**WRITTEN PROBLEM:** Copy out, word for word, the lines of the listing from the one containing "Task: Click green" through the one containing "Viewport: 371px width, 253px", both included, and omit the pictures.
╭─ DATASET ROWS
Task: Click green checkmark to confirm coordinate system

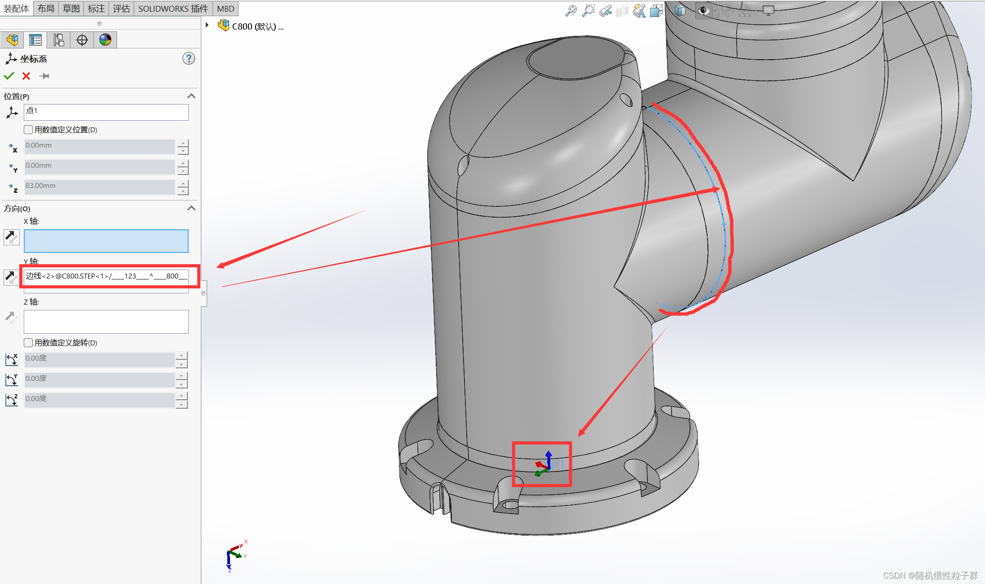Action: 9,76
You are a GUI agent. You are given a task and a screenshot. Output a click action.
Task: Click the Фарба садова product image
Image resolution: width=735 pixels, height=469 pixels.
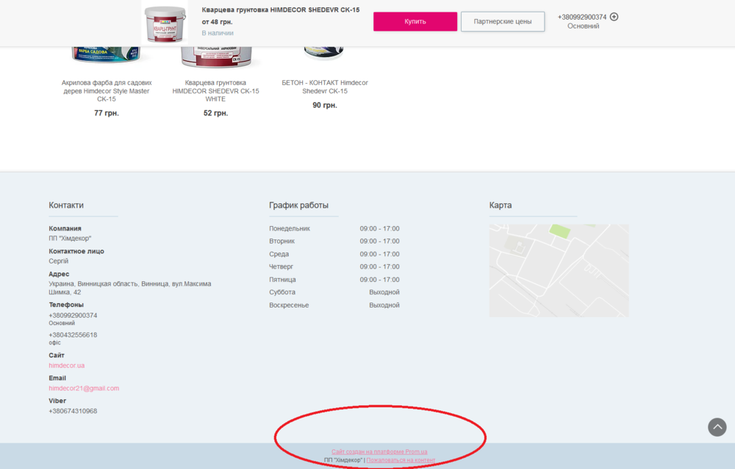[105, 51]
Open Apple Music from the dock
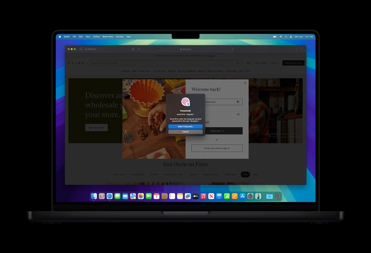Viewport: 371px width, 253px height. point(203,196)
╰─
╭─ DATASET ROWS
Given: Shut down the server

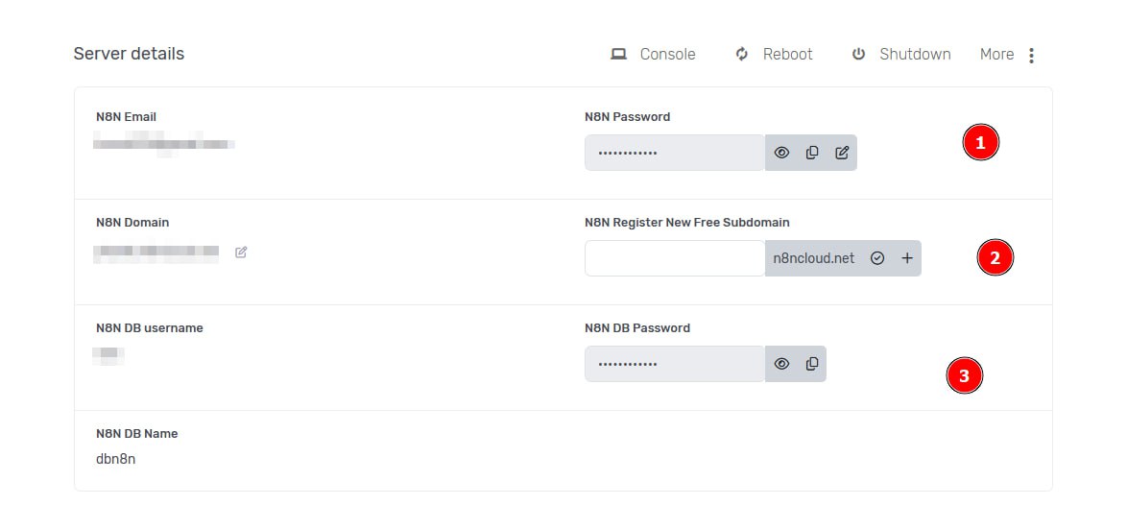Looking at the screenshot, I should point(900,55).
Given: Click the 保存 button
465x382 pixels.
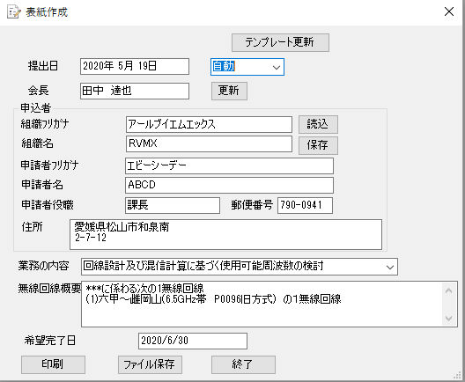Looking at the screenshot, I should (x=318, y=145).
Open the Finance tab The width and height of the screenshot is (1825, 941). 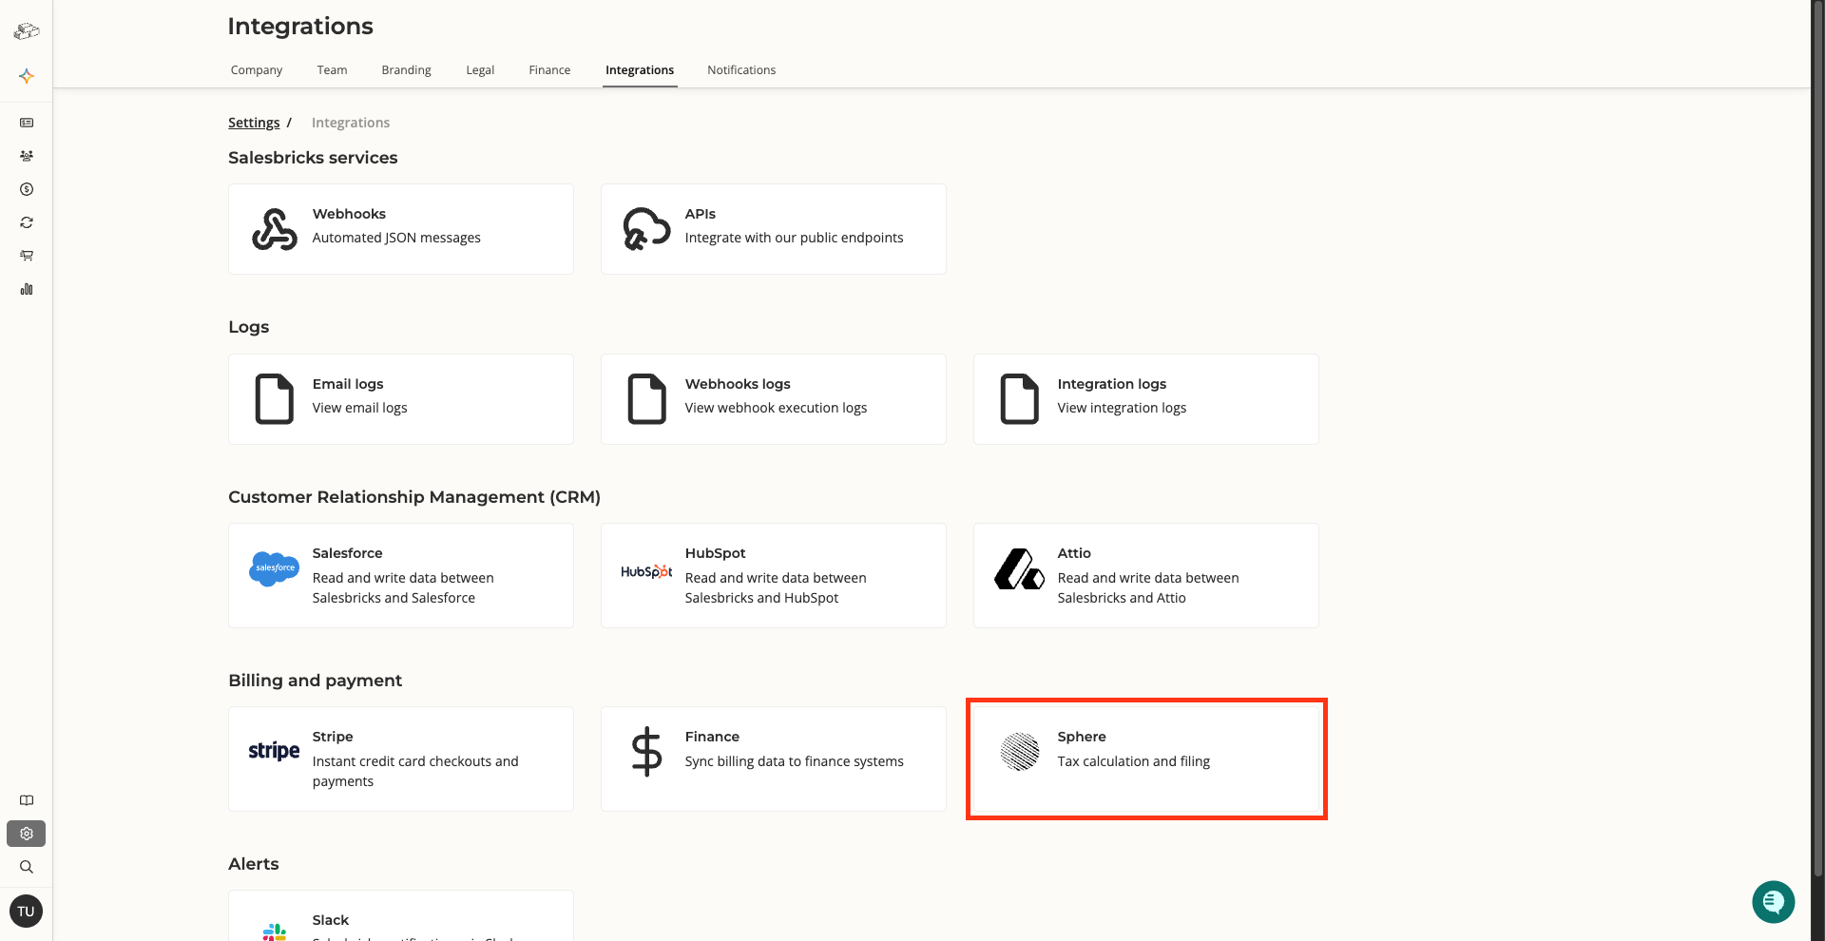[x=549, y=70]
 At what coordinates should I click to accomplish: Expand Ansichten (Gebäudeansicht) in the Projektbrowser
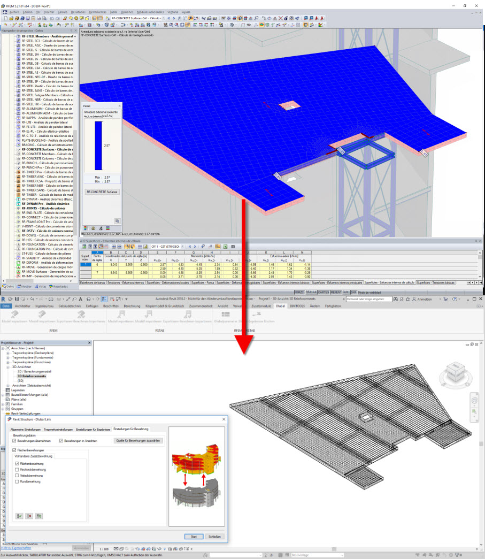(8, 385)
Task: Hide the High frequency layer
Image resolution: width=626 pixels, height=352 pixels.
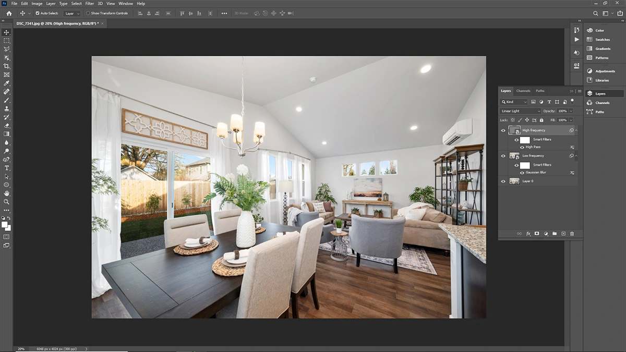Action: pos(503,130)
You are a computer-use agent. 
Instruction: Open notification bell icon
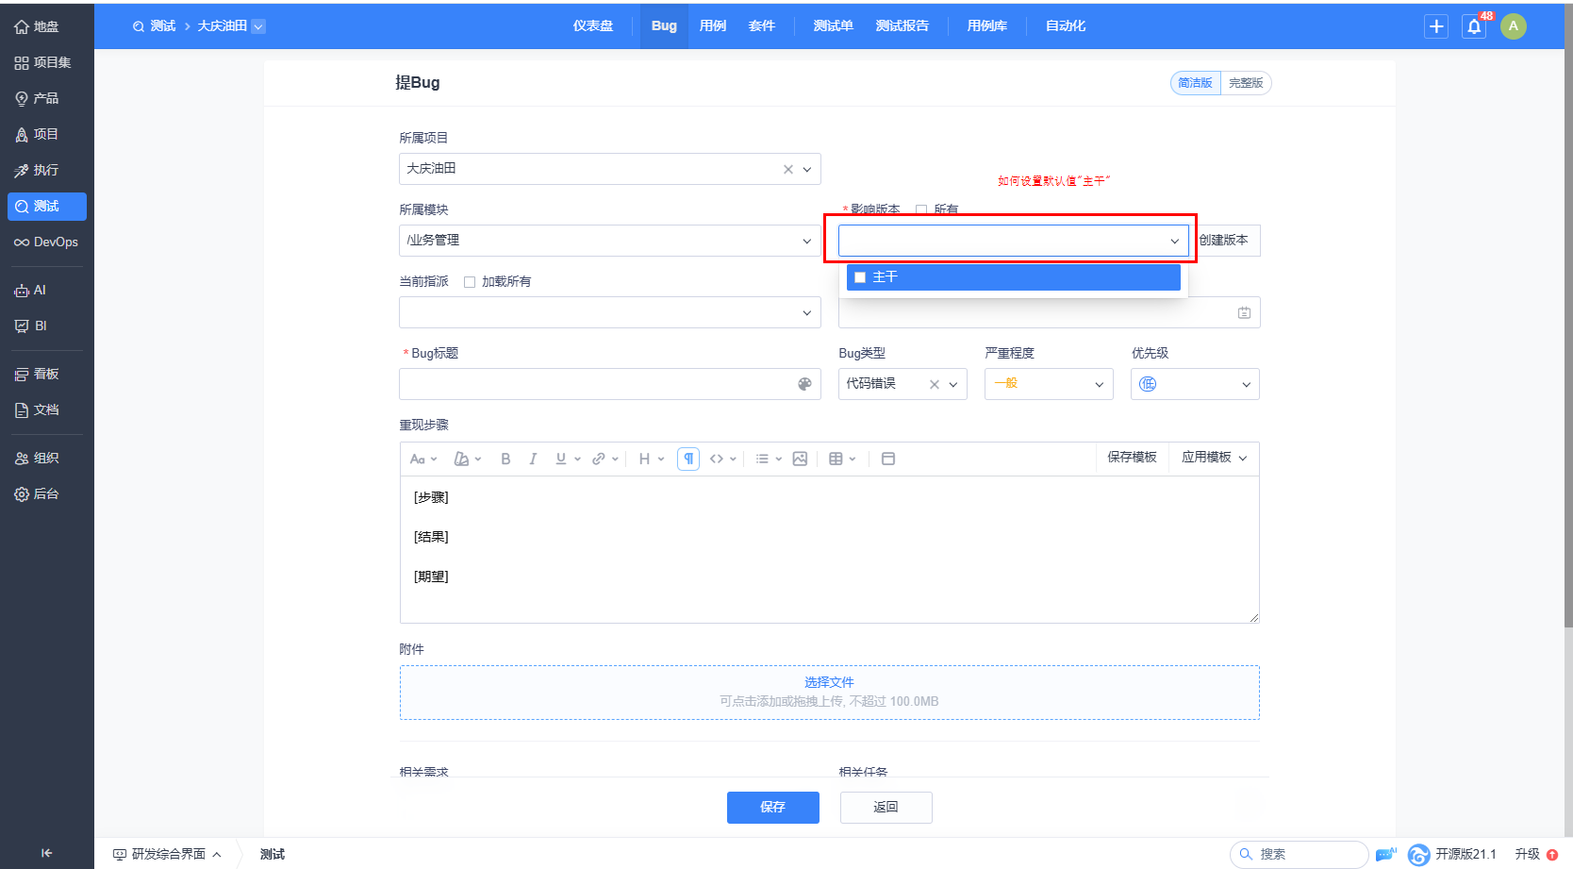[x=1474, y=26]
╰─
**TASK RESULT:**
Task: Click green checkmark to confirm coordinate system

Action: 9,76
You are a GUI agent. You are given a task and a screenshot. Output a click action.
Task: Click the Фарба садова product image
Image resolution: width=735 pixels, height=469 pixels.
[105, 51]
Open Apple Music from the dock
Viewport: 371px width, 253px height. point(203,196)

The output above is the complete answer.